Seven months after its theatrical release in the UK, and two months after its DVD debut there, Pirate Radio washes ashore with most of its better bits excised. Writer-director Richard Curtis, paying homage to the renegade ’60s DJs spinning rock ‘n’ roll from ships anchored in the North Sea of England, now has a hodgepodge of scenes that amount to yet another movie about rebellious young men sticking it to The Man—this time with a tacked-on Titanic climax. The sinking ship here is Radio Rock, modeled after the real-life Radio Caroline, which sent ashore a nonstop soundtrack of the Kinks, Stones, Beach Boys, and the Who—all the music being ignored by state-sponsored radio.

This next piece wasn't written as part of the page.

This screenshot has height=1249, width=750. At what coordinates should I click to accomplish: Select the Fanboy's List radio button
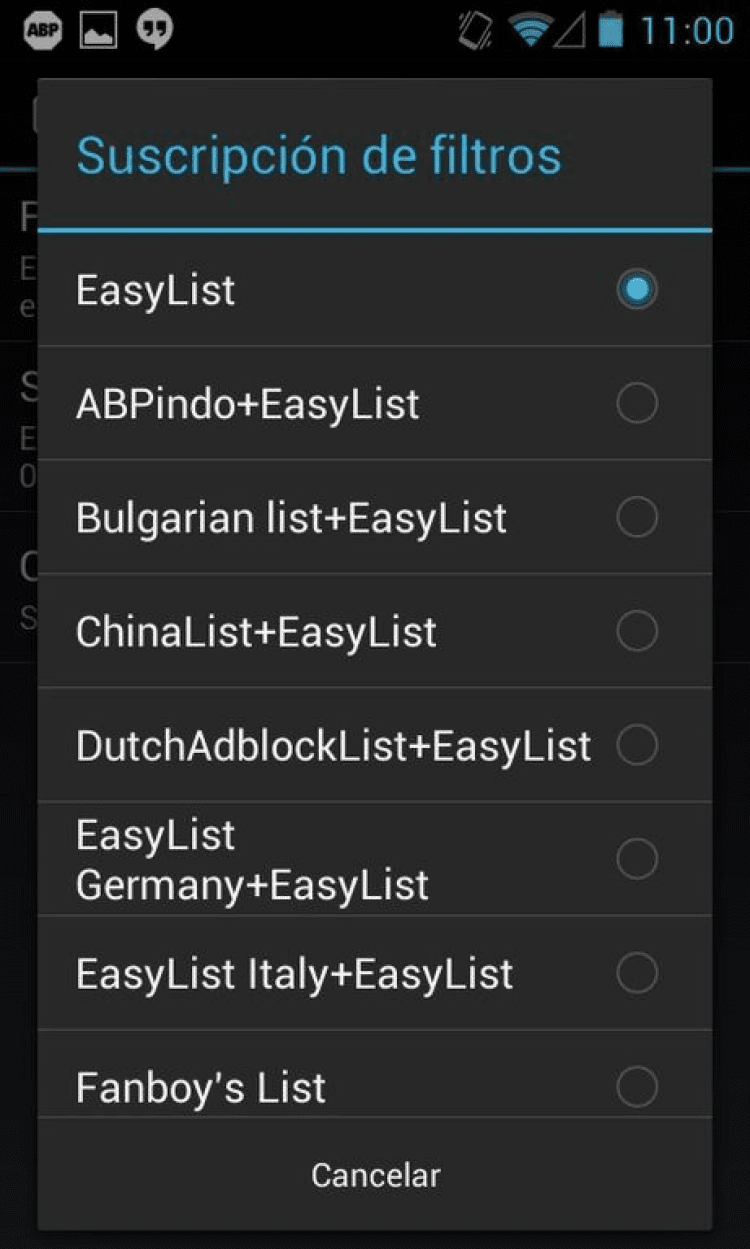[x=637, y=1087]
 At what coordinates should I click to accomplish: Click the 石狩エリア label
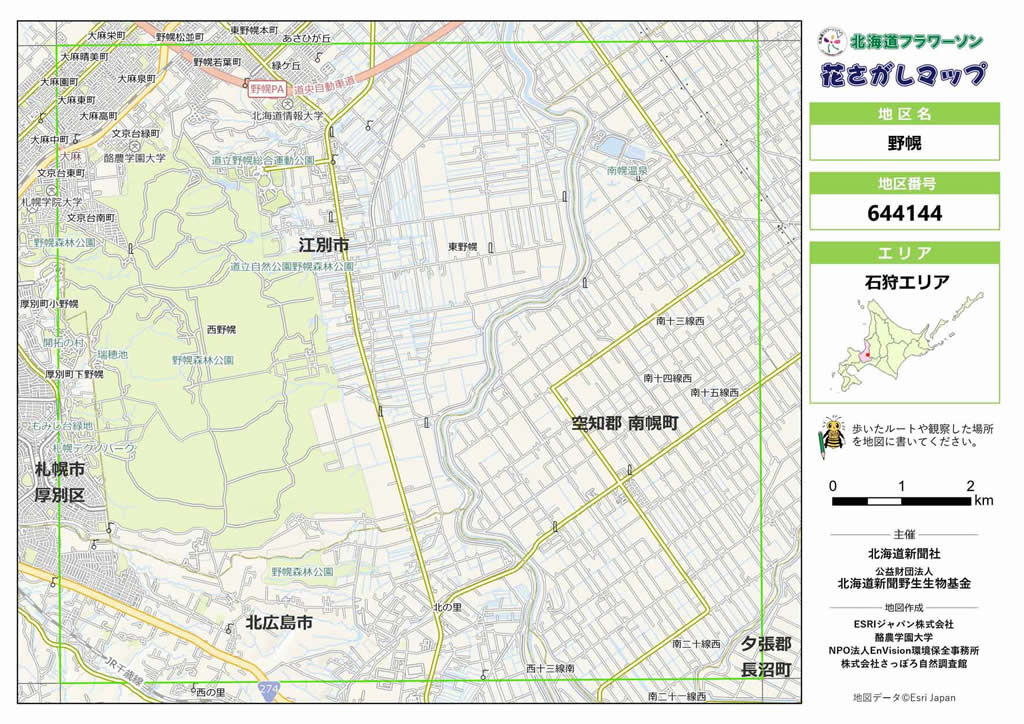click(903, 282)
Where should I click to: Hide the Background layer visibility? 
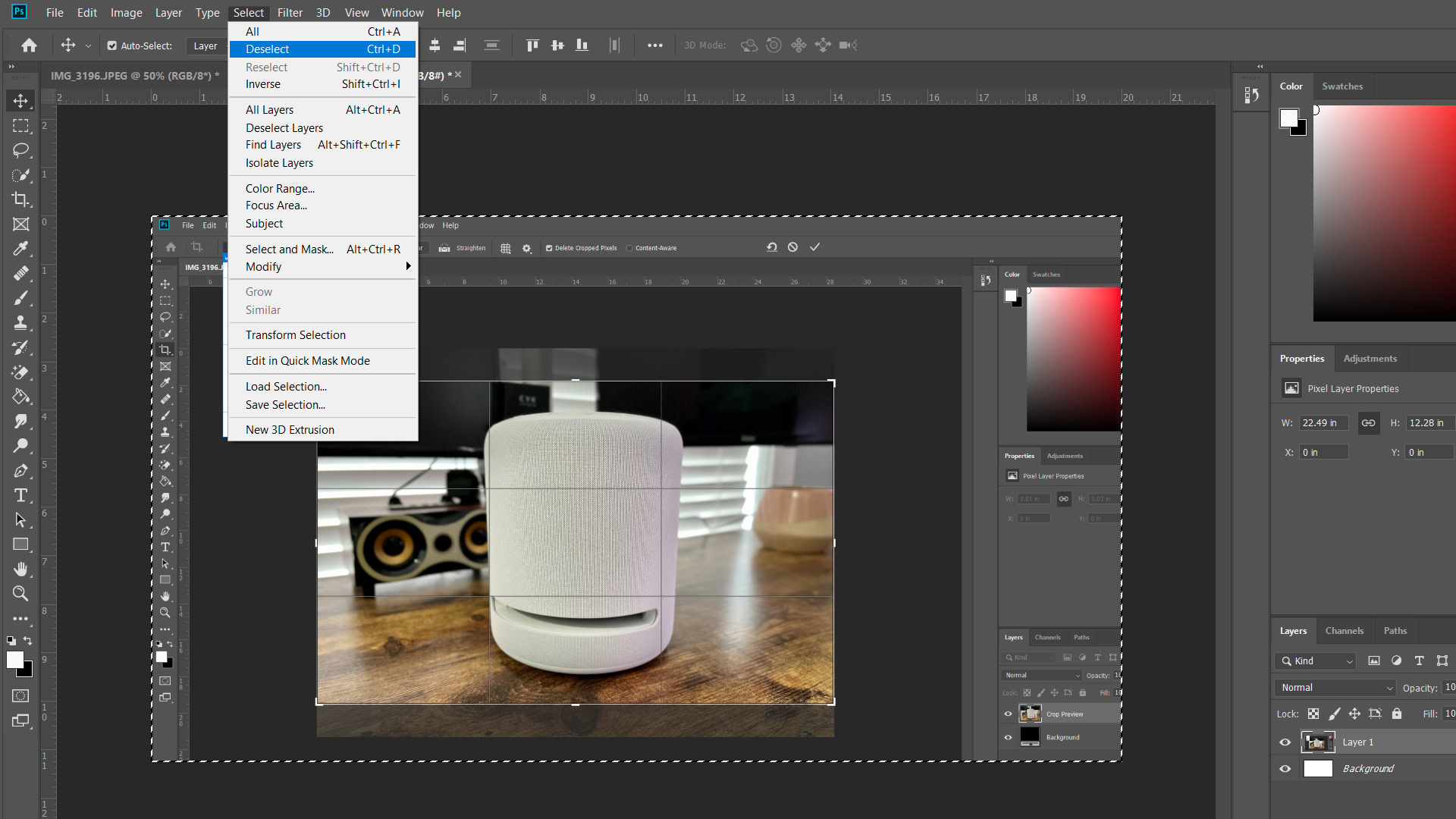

Among the ship’s motley crew is Philip Seymour Hoffman doing his Lester Bangs again as a Yank DJ, and Rhys Ifans as the impossibly hep Gavin. Then there are the government henchmen who shake their clammy fists at the boat’s “drug-takers, law-breakers, and bottom-breaking fornicators.” But what do they find so offensive? Here are more than a dozen men charged only with playing music and talking dirty to Mother England in shifts, and they kill their time supping tea and playing a little banal truth-or-dare. The sex is polite, and there’s not a whiff of dope. Only the music endures; not even so powerful a man as Curtis—maker of Four Weddings and a Funeral and Love, Actually—can outmuscle rock ‘n’ roll.